§ EXERCISE
Copy every line of the material below exactly.

§ EXERCISE DATA
● ● ● ●

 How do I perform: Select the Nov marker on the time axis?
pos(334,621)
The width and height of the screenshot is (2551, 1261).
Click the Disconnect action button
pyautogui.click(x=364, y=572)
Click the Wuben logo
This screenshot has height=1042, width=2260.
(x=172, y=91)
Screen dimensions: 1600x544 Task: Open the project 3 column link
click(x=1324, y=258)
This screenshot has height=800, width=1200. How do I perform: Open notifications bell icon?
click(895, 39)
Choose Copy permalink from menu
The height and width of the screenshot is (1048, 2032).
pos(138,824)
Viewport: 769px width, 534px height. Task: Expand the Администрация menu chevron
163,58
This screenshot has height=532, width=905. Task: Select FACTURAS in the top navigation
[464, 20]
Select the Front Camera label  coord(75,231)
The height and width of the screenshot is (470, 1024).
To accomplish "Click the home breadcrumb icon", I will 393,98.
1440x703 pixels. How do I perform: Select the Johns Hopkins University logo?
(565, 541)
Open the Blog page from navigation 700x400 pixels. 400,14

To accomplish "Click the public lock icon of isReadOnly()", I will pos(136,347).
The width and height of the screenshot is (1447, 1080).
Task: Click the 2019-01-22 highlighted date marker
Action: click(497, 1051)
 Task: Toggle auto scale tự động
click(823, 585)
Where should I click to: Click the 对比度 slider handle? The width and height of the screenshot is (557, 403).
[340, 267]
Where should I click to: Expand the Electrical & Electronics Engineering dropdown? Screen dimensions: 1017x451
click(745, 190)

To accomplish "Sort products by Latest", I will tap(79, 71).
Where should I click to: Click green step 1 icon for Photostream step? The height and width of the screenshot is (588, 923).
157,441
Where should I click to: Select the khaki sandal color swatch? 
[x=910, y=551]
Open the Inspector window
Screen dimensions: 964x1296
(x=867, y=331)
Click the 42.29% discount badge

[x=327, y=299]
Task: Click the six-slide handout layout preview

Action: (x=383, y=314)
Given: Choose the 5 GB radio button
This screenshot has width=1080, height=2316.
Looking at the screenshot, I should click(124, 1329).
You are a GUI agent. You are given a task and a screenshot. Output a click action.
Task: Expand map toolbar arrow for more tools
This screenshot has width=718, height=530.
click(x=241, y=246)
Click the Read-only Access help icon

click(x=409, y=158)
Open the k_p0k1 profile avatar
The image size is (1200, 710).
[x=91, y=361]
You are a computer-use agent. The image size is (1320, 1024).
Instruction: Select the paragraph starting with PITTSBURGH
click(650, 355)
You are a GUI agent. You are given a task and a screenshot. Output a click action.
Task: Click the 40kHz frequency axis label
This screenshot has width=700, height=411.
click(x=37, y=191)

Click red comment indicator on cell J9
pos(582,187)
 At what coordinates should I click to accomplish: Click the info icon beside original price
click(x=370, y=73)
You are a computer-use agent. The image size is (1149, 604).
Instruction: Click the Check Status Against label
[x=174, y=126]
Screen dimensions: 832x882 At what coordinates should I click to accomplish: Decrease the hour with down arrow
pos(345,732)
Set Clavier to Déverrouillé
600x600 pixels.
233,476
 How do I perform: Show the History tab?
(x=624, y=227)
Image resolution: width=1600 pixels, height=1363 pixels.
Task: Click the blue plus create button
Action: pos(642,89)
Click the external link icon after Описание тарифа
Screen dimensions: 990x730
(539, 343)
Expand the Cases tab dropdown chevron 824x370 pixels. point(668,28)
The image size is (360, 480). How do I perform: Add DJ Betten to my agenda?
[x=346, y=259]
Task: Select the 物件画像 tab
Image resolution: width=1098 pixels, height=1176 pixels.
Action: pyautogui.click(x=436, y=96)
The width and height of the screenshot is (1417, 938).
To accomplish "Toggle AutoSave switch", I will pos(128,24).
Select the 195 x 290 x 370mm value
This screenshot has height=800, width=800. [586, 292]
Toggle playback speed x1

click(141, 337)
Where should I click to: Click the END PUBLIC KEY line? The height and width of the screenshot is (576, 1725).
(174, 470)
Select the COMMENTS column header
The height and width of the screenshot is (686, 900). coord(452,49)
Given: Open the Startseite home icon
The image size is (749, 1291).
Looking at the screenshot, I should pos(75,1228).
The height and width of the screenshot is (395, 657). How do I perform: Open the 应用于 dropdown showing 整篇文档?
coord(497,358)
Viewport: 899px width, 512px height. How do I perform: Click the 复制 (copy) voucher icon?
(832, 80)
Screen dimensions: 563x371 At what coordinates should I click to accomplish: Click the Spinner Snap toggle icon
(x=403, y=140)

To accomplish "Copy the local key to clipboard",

● ● ● ●

§ OUTPUT
 How do I perform: Select the Nov marker on the time axis?
pos(334,621)
The width and height of the screenshot is (2551, 1261).
Click the Disconnect action button
pyautogui.click(x=364, y=572)
Click the Wuben logo
This screenshot has height=1042, width=2260.
(x=172, y=91)
Screen dimensions: 1600x544 Task: Open the project 3 column link
click(x=1324, y=258)
This screenshot has height=800, width=1200. How do I perform: Open notifications bell icon?
click(895, 39)
Choose Copy permalink from menu
The height and width of the screenshot is (1048, 2032).
pos(138,824)
Viewport: 769px width, 534px height. Task: Expand the Администрация menu chevron
163,58
This screenshot has height=532, width=905. Task: Select FACTURAS in the top navigation
[464, 20]
Select the Front Camera label  coord(75,231)
The height and width of the screenshot is (470, 1024).
To accomplish "Click the home breadcrumb icon", I will 393,98.
1440x703 pixels. How do I perform: Select the Johns Hopkins University logo?
(565, 541)
Open the Blog page from navigation 700x400 pixels. 400,14

To accomplish "Click the public lock icon of isReadOnly()", I will pos(136,347).
The width and height of the screenshot is (1447, 1080).
Task: Click the 2019-01-22 highlighted date marker
Action: click(497, 1051)
 Task: Toggle auto scale tự động
click(823, 585)
Where should I click to: Click the 对比度 slider handle? The width and height of the screenshot is (557, 403).
[340, 267]
Where should I click to: Expand the Electrical & Electronics Engineering dropdown? Screen dimensions: 1017x451
click(745, 190)

To accomplish "Sort products by Latest", I will tap(79, 71).
Where should I click to: Click green step 1 icon for Photostream step? The height and width of the screenshot is (588, 923).
157,441
Where should I click to: Select the khaki sandal color swatch? 
[x=910, y=551]
Open the Inspector window
Screen dimensions: 964x1296
(x=867, y=331)
Click the 42.29% discount badge

[x=327, y=299]
Task: Click the six-slide handout layout preview

Action: (x=383, y=314)
Given: Choose the 5 GB radio button
This screenshot has width=1080, height=2316.
Looking at the screenshot, I should click(124, 1329).
You are a GUI agent. You are given a task and a screenshot. Output a click action.
Task: Expand map toolbar arrow for more tools
This screenshot has width=718, height=530.
click(x=241, y=246)
Click the Read-only Access help icon

click(x=409, y=158)
Open the k_p0k1 profile avatar
The image size is (1200, 710).
[x=91, y=361]
You are a computer-use agent. The image size is (1320, 1024).
Instruction: Select the paragraph starting with PITTSBURGH
click(650, 355)
You are a GUI agent. You are given a task and a screenshot. Output a click action.
Task: Click the 40kHz frequency axis label
This screenshot has width=700, height=411.
click(x=37, y=191)

Click red comment indicator on cell J9
pos(582,187)
 At what coordinates should I click to accomplish: Click the info icon beside original price
click(x=370, y=73)
You are a computer-use agent. The image size is (1149, 604).
Instruction: Click the Check Status Against label
[x=174, y=126]
Screen dimensions: 832x882 At what coordinates should I click to accomplish: Decrease the hour with down arrow
pos(345,732)
Set Clavier to Déverrouillé
600x600 pixels.
233,476
 How do I perform: Show the History tab?
(x=624, y=227)
Image resolution: width=1600 pixels, height=1363 pixels.
Task: Click the blue plus create button
Action: pos(642,89)
Click the external link icon after Описание тарифа
Screen dimensions: 990x730
(539, 343)
Expand the Cases tab dropdown chevron 824x370 pixels. point(668,28)
The image size is (360, 480). How do I perform: Add DJ Betten to my agenda?
[x=346, y=259]
Task: Select the 物件画像 tab
Image resolution: width=1098 pixels, height=1176 pixels.
Action: pyautogui.click(x=436, y=96)
The width and height of the screenshot is (1417, 938).
To accomplish "Toggle AutoSave switch", I will pos(128,24).
Select the 195 x 290 x 370mm value
This screenshot has height=800, width=800. [586, 292]
Toggle playback speed x1

click(141, 337)
Where should I click to: Click the END PUBLIC KEY line? The height and width of the screenshot is (576, 1725).
(174, 470)
Select the COMMENTS column header
The height and width of the screenshot is (686, 900). coord(452,49)
Given: Open the Startseite home icon
The image size is (749, 1291).
Looking at the screenshot, I should pos(75,1228).
The height and width of the screenshot is (395, 657). How do I perform: Open the 应用于 dropdown showing 整篇文档?
coord(497,358)
Viewport: 899px width, 512px height. How do I perform: Click the 复制 (copy) voucher icon?
(832, 80)
Screen dimensions: 563x371 At what coordinates should I click to accomplish: Click the Spinner Snap toggle icon
(x=403, y=140)

To accomplish "Copy the local key to clipboard",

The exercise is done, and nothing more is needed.